Tüm bu yazdıklarım beni "nato'cu" yapmaz! Tersine NATO üyeliğinin geçmişten bugüne yöneticilerin de teşne olması nedeni ile Türkiye'ye özgünlüğünü ve bağımsızlığını kaybettirdiğini düşünüyorum. Türkiye'nin ulusal çıkarlarını herşeyin üzerinde tutan bir gazeteci olarak, memleketin sığ sloganlarla bilinmeze sürüklenmesinden endişe ediyorum.  NATO meselesine "güvenlik" şemsiyesinden bakıyorum. Türkiye'nin NATO'da kalması, Avrasya ile ilişkilerini dondurması anlamına asla gelmemeli. NATO'yu bir denge unsuru olarak değerlendirip hem komşuları ile hem de Türki Cumhuriyetler başta olmak üzere Avrasya güçleri her türlü işbirliğini geliştirebilmelidir. Mesele Türkiye'nin kendisi gibi olabilme meselesidir... Mustafa Kemal Atatürk "yurtta barış dünyada barış" felsefesi ile nasıl bir denge ve özgün bir dış politika yarattıysa, NATO'cu Avrasyacı demeden Türkiye bu özgün felsefenin izinden gitmelidir.

***

Neyi konuşalım?

Dün Hürriyet'in iki yazarı Ahmet Hakan ve Ertuğrul Özkök, Zarrab meselesinin çok da önemli olmadığını, gündemde bu kadar yer tutmaması gerektiğini anlatan yazılar kaleme aldılar. Ahmet Hakan muhalefetin Zarrab üzerinden iktidara yüklenmesinin bir sonuç vermeyeceğini anlatmaya çalışmış. Hürriyet bu meseleyi sanki önemsizleştirmeye çalışıyor hissine kapıldım.

Üç şey söylemeliyim:

1- Zarrab meselesi önemlidir! Çünkü Türkiye'de "milli çıkarımız için İran ambargosunu deleceğiz" diye yola çıkıp, banka hesaplarını "milli konu" kılıfı altında kimler doldurmuştur?, bu sorunun yanıtı önemlidir.

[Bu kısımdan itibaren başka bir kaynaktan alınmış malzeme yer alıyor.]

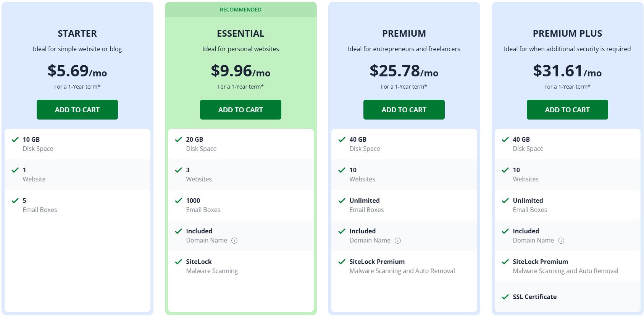This screenshot has height=317, width=644.
Task: Click Premium Plus 1-Year term note
Action: [567, 87]
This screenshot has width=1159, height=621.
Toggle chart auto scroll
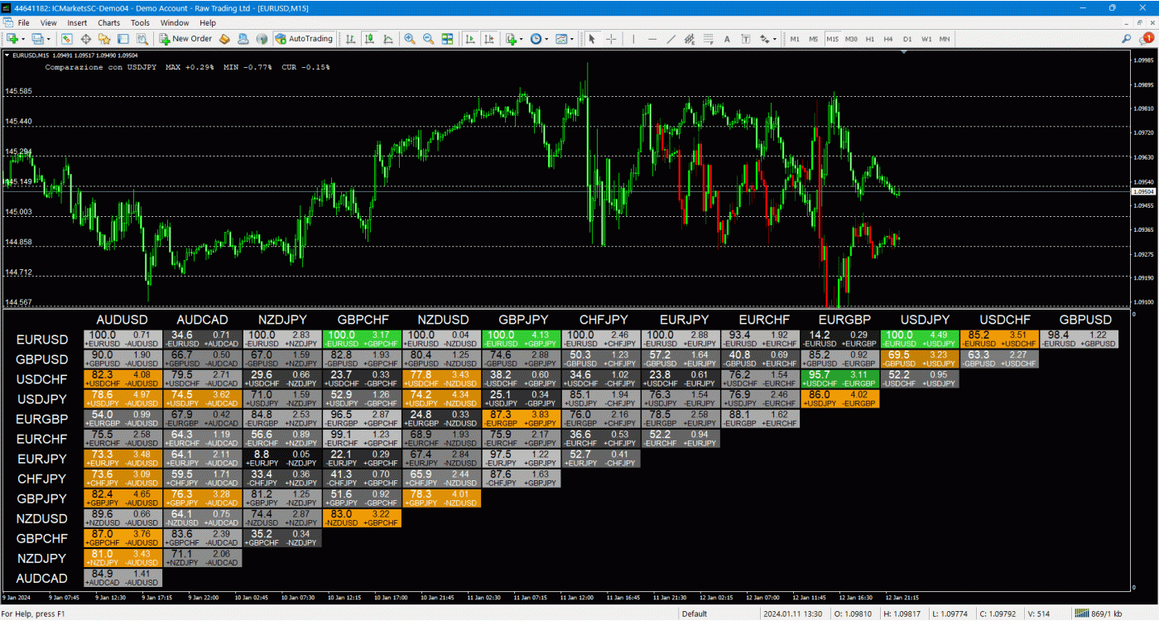[x=469, y=39]
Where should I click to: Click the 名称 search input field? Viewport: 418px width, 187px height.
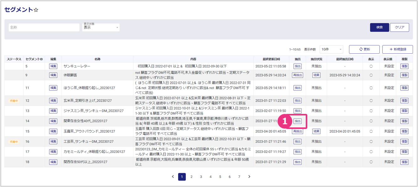point(44,27)
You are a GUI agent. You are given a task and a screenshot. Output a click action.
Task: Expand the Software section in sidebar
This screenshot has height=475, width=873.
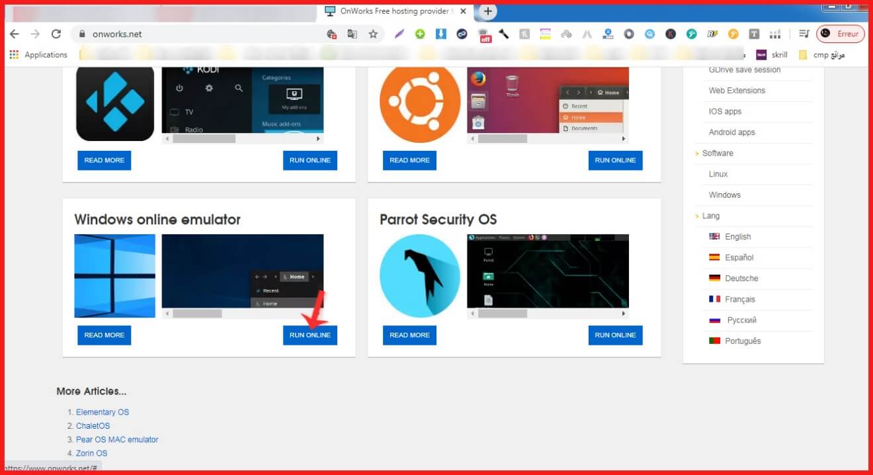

2- 17/25 Aralık operasyonlarını, evet  FETÖ'cüler yapmıştır. FETÖ, eski ortağından, onu hassas yerinden ifşa ederek kurtulmak istemiştir! Yasadışı bu faaliyetleri yapan FETÖ'cüler cezasını çekmelidir. Ancak ortaya saçılan yolsuzluk iddialarının, Reza Zarrab'ın rüşvete bağladığı isimlerin de üzerine gidilmelidir.

3- ABD, Zarrab meselesine Türkiye'yi sıkıştırmak için "koz" mantığı ile yaklaşıyor olabilir. Bu ABD'yi bağlar, alacağı kararlar zerre önemli değildir.